Excerpted passage ▸
============

A. SITUATION ANALYSIS
Description of the disaster
In May 2017, the activation of South-West Monsoon weather conditions caused heavy rainfalls in the South-Eastern parts of the island. This triggered a major flood and landslide situation in the country, affecting thousands of lives, livelihoods and damages to properties. Disaster Management Centre (DMC) confirmed that 15 districts were affected due the heavy rains, strong winds and landslides. Matara, Kalutara, Galle, Ratnapura, Gampaha and Colombo are amongst the severely affected districts.
Intensity of the floods increased due to release of water from small and medium reservoirs, which rose the water levels of rivers and water streams and caused heavy influx of flash floods. Reaching the affected people were difficult due to the prevailing high-water levels and landslides in access roads. Power cuts in highly affected areas caused limited telecommunication access to affected people and relief workers as well. Roads (including the national highways) were inundated in many places causing heavy traffic congestions across the affected areas, destructing the transportation of goods and services.
According to DMC, as of second week of June 2017, at least 658,490 people (153,852 families) were affected, 213 people died, 79 people were missing, 150 were injured by floods and landslide. A total of 185 camps were established with about 4,736 families sheltered temporarily. At least 2,788 houses were fully destroyed, and 18,417 houses were partially damaged by the disaster. The Government of Sri Lanka (GoSL) declared a ‘state of natural disaster situation’ and appealed internationally to support the response and rehabilitation efforts.
Summary of current response
Overview of Host National Society
Since the onset of the floods, SLRCS was in the forefront providing assistance to the affected people. As the situation unfolded, SLRCS branches activated their branch disaster response teams (BDRTs) which supported the operations since 25 May 2017. Three National Disaster Response Team (NDRT) members were deployed to branches. Furthermore, branch volunteers were involved in conducting both 24-hour and 72-hour assessments, distribution of nonfood items (NRI), dry food and dry rations, search and rescue operations, provision of first aid, and coordination meetings with the GoSL, DMC and international non-government organizations (INGO’s).

============

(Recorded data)
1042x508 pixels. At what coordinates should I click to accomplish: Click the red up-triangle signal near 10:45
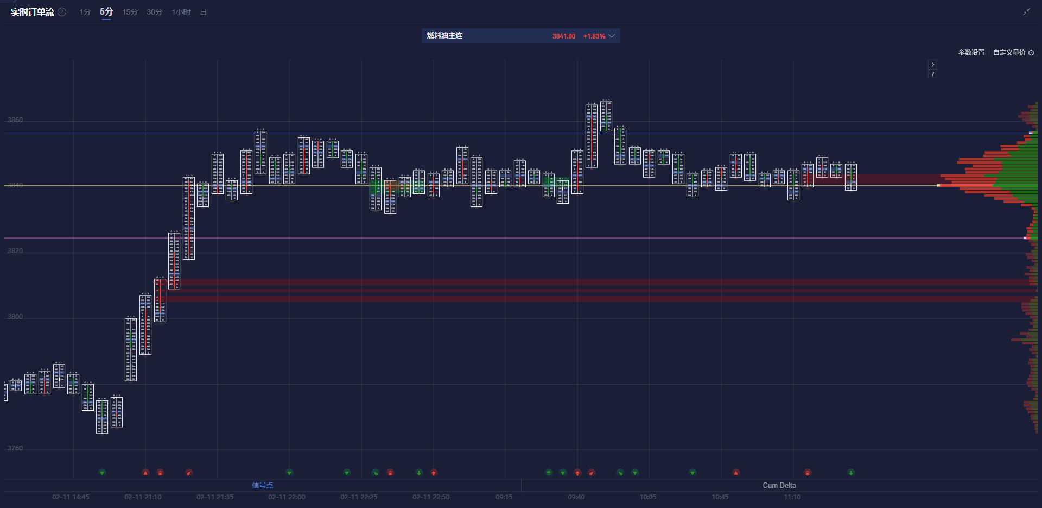[x=736, y=473]

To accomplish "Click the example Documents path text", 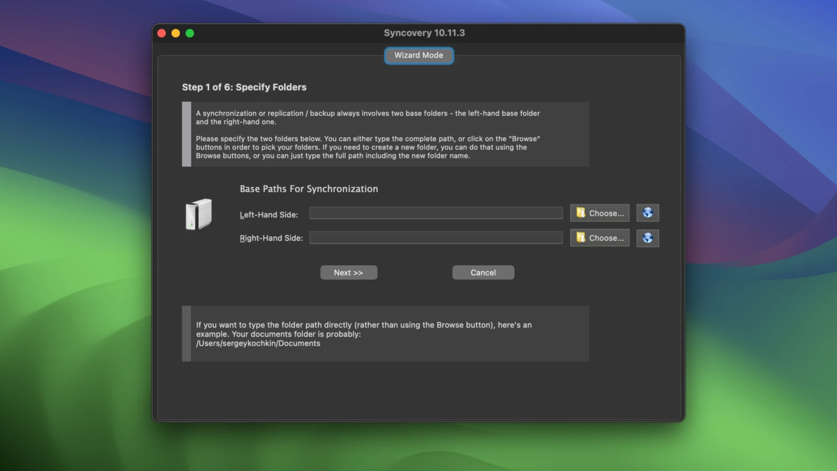I will click(258, 344).
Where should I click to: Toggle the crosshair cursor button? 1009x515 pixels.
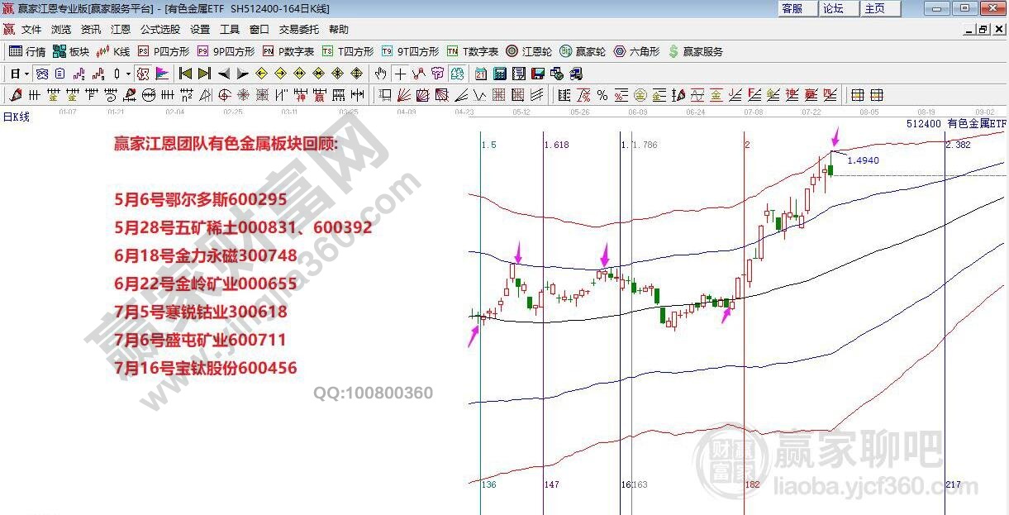tap(400, 74)
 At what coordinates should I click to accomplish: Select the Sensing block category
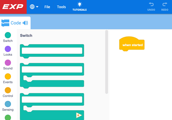(x=8, y=106)
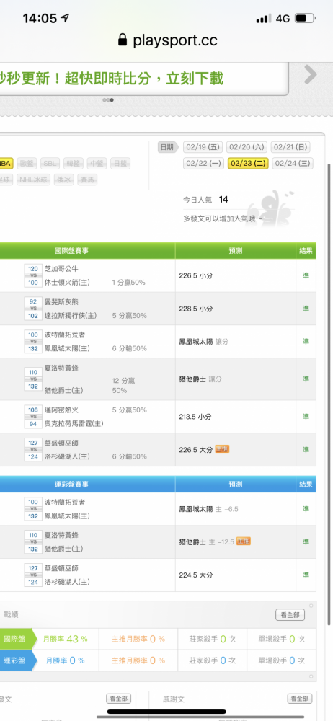Tap the lock icon beside playsport.cc
This screenshot has width=333, height=721.
[123, 40]

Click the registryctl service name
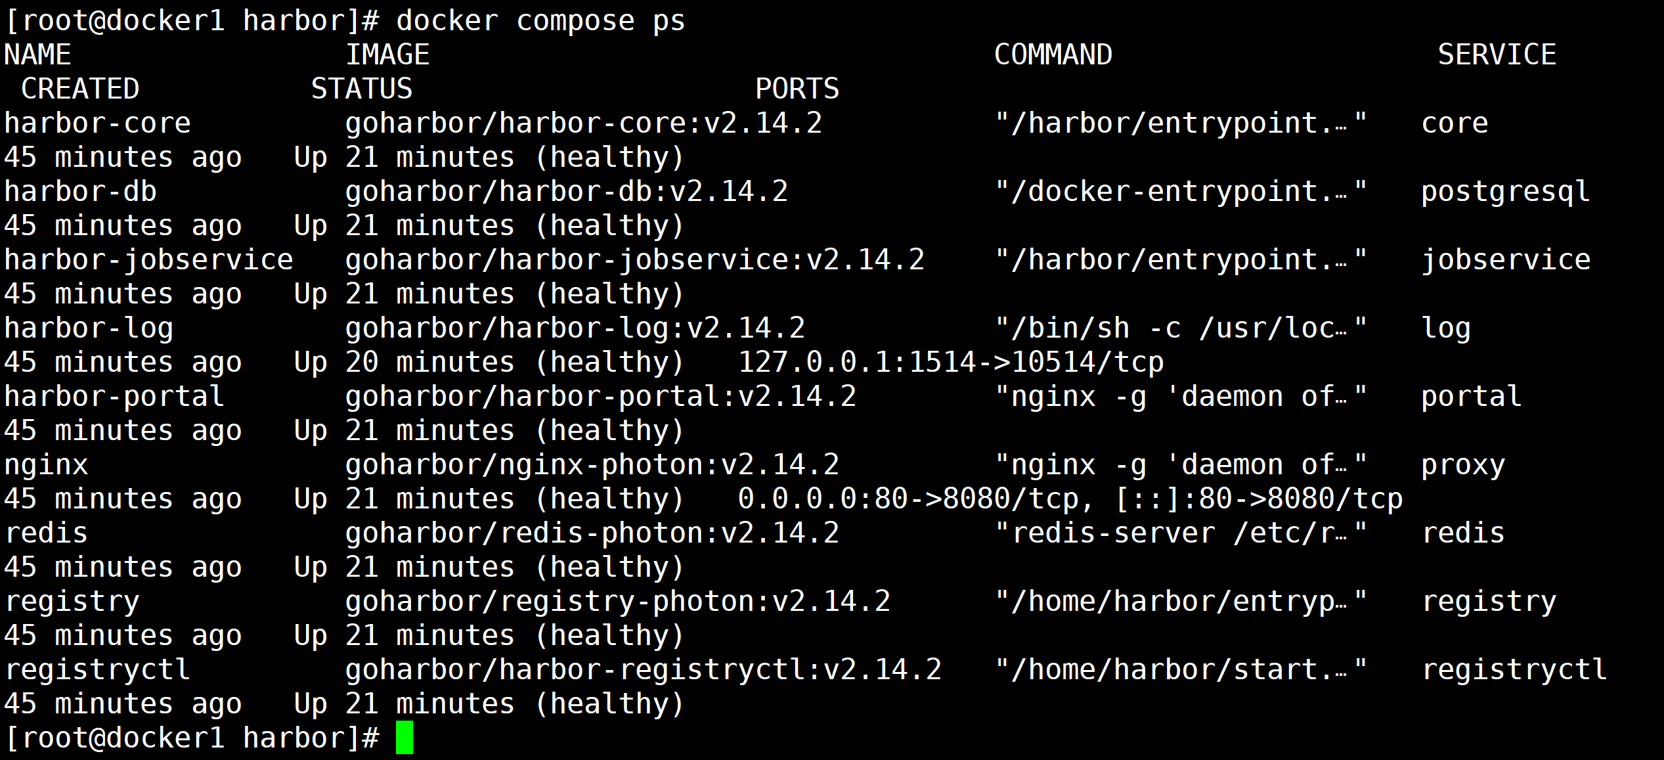click(1514, 670)
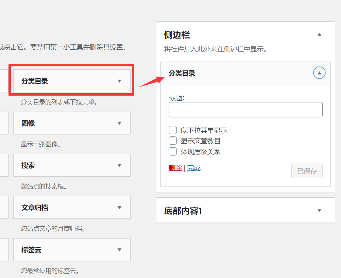Click arrow on red-highlighted 分类目录 widget
341x278 pixels.
click(x=119, y=81)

============

Your goal ▸ What comes next in the Sri Lanka flood report above? Continue it from its final sentence.

Answer for this exercise ▸
The following activities were conducted in the initial relief phase; first aid services, medical camps, well disinfection, hygiene promotion, house cleaning, distribution of non-food items (NFI), and Restoring Family Links (RFL).
After the initial relief phase, the focus of activities moved to early recovery/recovery phase, in the four most affected districts (Kalutara, Ratnapura, Galle and Matara). The areas in Gampaha and Colombo being affected to a lesser degree, people have returned to normal living situation.
Under the early recovery/recovery plan, the following activities were conducted: unconditional cash grant of LKR 10,000 (CHF 69) was provided to 800 people and LKR 50,000 (CHF 345) was provided to assist 400 families to assist with their livelihood. In addition, in order to enhance National Societies preparedness, trainings were conducted for volunteers and staff.
A Shelter Coordination team composed of three staff (coordinator, Information Management (IM) and national staff IM coordinator) was deployed until 30 November 2017. The team provided coordination services in support of the Sri Lanka government for the shelter sector and assessed the local context for defining an adequate sectoral response.
A number of surge personnel were deployed to support the operation. As such, a FACT Cash Transfer Programming (CTP) delegate from British Red Cross was deployed for a one-month period, a RDRT Operations Surge Support from New Zealand Red Cross was deployed for three months and a Senior Officer was deployed by the Delhi IFRC Country Cluster Support Team (CCST) for three weeks.
Upon successful completion of the planned activities while funding remained, mainly due to savings made because of exchange fluctuations (rupee depreciation) in the country, the operational timeframe was first extended until 31 July 2018 and later until 31 December 2018. This latest timeframe revision will ensure the operation focuses on Disaster Risk Reduction (DRR) aspects as well as National Society capacity building.